» ASSIGNMENT:
Write down every entry once more, exactly as it reads.

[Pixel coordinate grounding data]

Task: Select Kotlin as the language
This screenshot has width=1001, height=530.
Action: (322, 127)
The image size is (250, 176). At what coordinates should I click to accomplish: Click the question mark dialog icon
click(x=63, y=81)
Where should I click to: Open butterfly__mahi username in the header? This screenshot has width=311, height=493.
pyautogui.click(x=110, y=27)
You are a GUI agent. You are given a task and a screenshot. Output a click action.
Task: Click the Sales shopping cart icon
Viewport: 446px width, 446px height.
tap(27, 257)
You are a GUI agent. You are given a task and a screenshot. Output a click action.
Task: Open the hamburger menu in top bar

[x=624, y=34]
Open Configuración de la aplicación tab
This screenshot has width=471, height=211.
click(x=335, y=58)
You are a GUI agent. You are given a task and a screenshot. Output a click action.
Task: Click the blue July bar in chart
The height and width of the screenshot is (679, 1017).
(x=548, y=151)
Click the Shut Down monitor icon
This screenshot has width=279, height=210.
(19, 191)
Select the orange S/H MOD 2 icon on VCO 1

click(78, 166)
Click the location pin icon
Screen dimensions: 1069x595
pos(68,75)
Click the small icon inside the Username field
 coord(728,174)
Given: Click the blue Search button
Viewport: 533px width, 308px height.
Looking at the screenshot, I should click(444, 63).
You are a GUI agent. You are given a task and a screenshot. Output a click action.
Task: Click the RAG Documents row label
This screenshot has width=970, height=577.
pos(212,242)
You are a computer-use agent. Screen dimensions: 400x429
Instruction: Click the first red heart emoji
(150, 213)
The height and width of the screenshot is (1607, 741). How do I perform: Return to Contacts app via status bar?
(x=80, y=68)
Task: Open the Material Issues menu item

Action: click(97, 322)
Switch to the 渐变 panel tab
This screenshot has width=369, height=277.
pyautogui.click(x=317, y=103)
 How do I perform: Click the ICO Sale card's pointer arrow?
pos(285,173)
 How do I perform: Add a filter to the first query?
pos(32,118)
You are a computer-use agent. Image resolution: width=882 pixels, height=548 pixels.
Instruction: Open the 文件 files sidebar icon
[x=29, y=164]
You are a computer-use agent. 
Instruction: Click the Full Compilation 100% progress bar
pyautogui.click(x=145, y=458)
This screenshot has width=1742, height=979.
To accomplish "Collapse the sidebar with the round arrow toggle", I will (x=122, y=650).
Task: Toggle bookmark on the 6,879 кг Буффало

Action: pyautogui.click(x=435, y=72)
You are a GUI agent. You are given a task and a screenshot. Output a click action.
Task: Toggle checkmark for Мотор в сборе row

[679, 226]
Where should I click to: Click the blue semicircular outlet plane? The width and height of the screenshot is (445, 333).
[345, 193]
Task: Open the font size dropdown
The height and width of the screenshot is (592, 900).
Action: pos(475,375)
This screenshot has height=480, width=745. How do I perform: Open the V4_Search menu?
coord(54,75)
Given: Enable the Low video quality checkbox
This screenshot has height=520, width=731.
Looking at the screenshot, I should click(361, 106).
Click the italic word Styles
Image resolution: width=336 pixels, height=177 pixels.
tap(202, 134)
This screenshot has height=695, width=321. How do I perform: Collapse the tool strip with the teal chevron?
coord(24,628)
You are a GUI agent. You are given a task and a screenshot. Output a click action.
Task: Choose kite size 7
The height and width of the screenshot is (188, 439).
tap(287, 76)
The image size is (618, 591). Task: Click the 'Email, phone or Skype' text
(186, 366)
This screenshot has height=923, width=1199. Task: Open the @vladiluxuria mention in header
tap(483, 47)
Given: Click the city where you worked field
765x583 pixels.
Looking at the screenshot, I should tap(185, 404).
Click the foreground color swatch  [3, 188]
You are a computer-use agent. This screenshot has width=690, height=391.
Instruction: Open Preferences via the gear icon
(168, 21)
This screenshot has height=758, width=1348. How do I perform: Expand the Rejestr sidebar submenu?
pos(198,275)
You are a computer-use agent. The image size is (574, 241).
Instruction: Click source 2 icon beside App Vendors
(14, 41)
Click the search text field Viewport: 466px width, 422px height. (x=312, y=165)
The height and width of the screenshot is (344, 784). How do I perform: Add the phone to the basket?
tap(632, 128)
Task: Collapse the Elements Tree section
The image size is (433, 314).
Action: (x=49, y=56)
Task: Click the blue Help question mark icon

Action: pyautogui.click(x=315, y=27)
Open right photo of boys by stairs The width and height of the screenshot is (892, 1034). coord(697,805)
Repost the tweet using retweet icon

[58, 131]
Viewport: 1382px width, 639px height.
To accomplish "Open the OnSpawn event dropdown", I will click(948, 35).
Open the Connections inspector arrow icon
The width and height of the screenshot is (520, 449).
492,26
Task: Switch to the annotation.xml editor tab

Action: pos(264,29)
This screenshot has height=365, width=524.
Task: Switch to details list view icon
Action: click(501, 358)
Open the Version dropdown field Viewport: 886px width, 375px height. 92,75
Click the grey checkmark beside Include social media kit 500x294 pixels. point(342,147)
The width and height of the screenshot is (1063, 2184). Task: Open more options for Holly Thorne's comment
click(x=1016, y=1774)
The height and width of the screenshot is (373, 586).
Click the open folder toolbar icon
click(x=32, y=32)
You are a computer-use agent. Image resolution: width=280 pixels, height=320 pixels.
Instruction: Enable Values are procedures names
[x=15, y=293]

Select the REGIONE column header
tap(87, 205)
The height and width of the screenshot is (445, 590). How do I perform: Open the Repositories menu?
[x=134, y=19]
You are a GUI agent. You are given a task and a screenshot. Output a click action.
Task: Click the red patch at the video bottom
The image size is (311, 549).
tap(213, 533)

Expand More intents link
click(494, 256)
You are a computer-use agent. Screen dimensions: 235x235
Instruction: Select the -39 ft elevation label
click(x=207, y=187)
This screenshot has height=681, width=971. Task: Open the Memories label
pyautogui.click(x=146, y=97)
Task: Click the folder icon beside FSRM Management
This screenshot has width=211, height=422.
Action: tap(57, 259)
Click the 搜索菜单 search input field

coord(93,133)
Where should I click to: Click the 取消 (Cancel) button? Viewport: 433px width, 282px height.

» TASK SOLUTION:
Task: Select Kotlin as the language
This screenshot has width=1001, height=530.
Action: (322, 127)
The image size is (250, 176). At what coordinates should I click to accomplish: Click the question mark dialog icon
click(x=63, y=81)
Where should I click to: Open butterfly__mahi username in the header? This screenshot has width=311, height=493.
pyautogui.click(x=110, y=27)
You are a GUI agent. You are given a task and a screenshot. Output a click action.
Task: Click the Sales shopping cart icon
Viewport: 446px width, 446px height.
tap(27, 257)
You are a GUI agent. You are given a task and a screenshot. Output a click action.
Task: Open the hamburger menu in top bar

[x=624, y=34]
Open Configuración de la aplicación tab
This screenshot has width=471, height=211.
click(x=335, y=58)
You are a GUI agent. You are given a task and a screenshot. Output a click action.
Task: Click the blue July bar in chart
The height and width of the screenshot is (679, 1017).
(x=548, y=151)
Click the Shut Down monitor icon
This screenshot has width=279, height=210.
(19, 191)
Select the orange S/H MOD 2 icon on VCO 1

click(78, 166)
Click the location pin icon
Screen dimensions: 1069x595
pos(68,75)
Click the small icon inside the Username field
 coord(728,174)
Given: Click the blue Search button
Viewport: 533px width, 308px height.
Looking at the screenshot, I should click(444, 63).
You are a GUI agent. You are given a task and a screenshot. Output a click action.
Task: Click the RAG Documents row label
This screenshot has width=970, height=577.
pos(212,242)
You are a computer-use agent. Screen dimensions: 400x429
Instruction: Click the first red heart emoji
(150, 213)
The height and width of the screenshot is (1607, 741). How do I perform: Return to Contacts app via status bar?
(x=80, y=68)
Task: Open the Material Issues menu item

Action: click(97, 322)
Switch to the 渐变 panel tab
This screenshot has width=369, height=277.
pyautogui.click(x=317, y=103)
 How do I perform: Click the ICO Sale card's pointer arrow?
pos(285,173)
 How do I perform: Add a filter to the first query?
pos(32,118)
You are a computer-use agent. Image resolution: width=882 pixels, height=548 pixels.
Instruction: Open the 文件 files sidebar icon
[x=29, y=164]
You are a computer-use agent. 
Instruction: Click the Full Compilation 100% progress bar
pyautogui.click(x=145, y=458)
This screenshot has width=1742, height=979.
To accomplish "Collapse the sidebar with the round arrow toggle", I will (x=122, y=650).
Task: Toggle bookmark on the 6,879 кг Буффало

Action: pyautogui.click(x=435, y=72)
You are a GUI agent. You are given a task and a screenshot. Output a click action.
Task: Toggle checkmark for Мотор в сборе row

[679, 226]
Where should I click to: Click the blue semicircular outlet plane? The width and height of the screenshot is (445, 333).
[345, 193]
Task: Open the font size dropdown
The height and width of the screenshot is (592, 900).
Action: pos(475,375)
This screenshot has height=480, width=745. How do I perform: Open the V4_Search menu?
coord(54,75)
Given: Enable the Low video quality checkbox
This screenshot has height=520, width=731.
Looking at the screenshot, I should click(361, 106).
Click the italic word Styles
Image resolution: width=336 pixels, height=177 pixels.
tap(202, 134)
This screenshot has height=695, width=321. How do I perform: Collapse the tool strip with the teal chevron?
coord(24,628)
You are a GUI agent. You are given a task and a screenshot. Output a click action.
Task: Choose kite size 7
The height and width of the screenshot is (188, 439).
tap(287, 76)
The image size is (618, 591). Task: Click the 'Email, phone or Skype' text
(186, 366)
This screenshot has height=923, width=1199. Task: Open the @vladiluxuria mention in header
tap(483, 47)
Given: Click the city where you worked field
765x583 pixels.
Looking at the screenshot, I should tap(185, 404).
Click the foreground color swatch  [3, 188]
You are a computer-use agent. This screenshot has width=690, height=391.
Instruction: Open Preferences via the gear icon
(168, 21)
This screenshot has height=758, width=1348. How do I perform: Expand the Rejestr sidebar submenu?
pos(198,275)
You are a computer-use agent. The image size is (574, 241).
Instruction: Click source 2 icon beside App Vendors
(14, 41)
Click the search text field Viewport: 466px width, 422px height. (x=312, y=165)
The height and width of the screenshot is (344, 784). How do I perform: Add the phone to the basket?
tap(632, 128)
Task: Collapse the Elements Tree section
The image size is (433, 314).
Action: (x=49, y=56)
Task: Click the blue Help question mark icon

Action: pyautogui.click(x=315, y=27)
Open right photo of boys by stairs The width and height of the screenshot is (892, 1034). coord(697,805)
Repost the tweet using retweet icon

[58, 131]
Viewport: 1382px width, 639px height.
To accomplish "Open the OnSpawn event dropdown", I will click(948, 35).
Open the Connections inspector arrow icon
The width and height of the screenshot is (520, 449).
492,26
Task: Switch to the annotation.xml editor tab

Action: pos(264,29)
This screenshot has height=365, width=524.
Task: Switch to details list view icon
Action: click(501, 358)
Open the Version dropdown field Viewport: 886px width, 375px height. 92,75
Click the grey checkmark beside Include social media kit 500x294 pixels. point(342,147)
The width and height of the screenshot is (1063, 2184). Task: Open more options for Holly Thorne's comment
click(x=1016, y=1774)
The height and width of the screenshot is (373, 586).
Click the open folder toolbar icon
click(x=32, y=32)
You are a computer-use agent. Image resolution: width=280 pixels, height=320 pixels.
Instruction: Enable Values are procedures names
[x=15, y=293]

Select the REGIONE column header
tap(87, 205)
The height and width of the screenshot is (445, 590). How do I perform: Open the Repositories menu?
[x=134, y=19]
You are a GUI agent. You are given a task and a screenshot. Output a click action.
Task: Click the red patch at the video bottom
The image size is (311, 549).
tap(213, 533)

Expand More intents link
click(494, 256)
You are a computer-use agent. Screen dimensions: 235x235
Instruction: Select the -39 ft elevation label
click(x=207, y=187)
This screenshot has height=681, width=971. Task: Open the Memories label
pyautogui.click(x=146, y=97)
Task: Click the folder icon beside FSRM Management
This screenshot has width=211, height=422.
Action: tap(57, 259)
Click the 搜索菜单 search input field

coord(93,133)
Where should I click to: Click the 取消 (Cancel) button? Viewport: 433px width, 282px height.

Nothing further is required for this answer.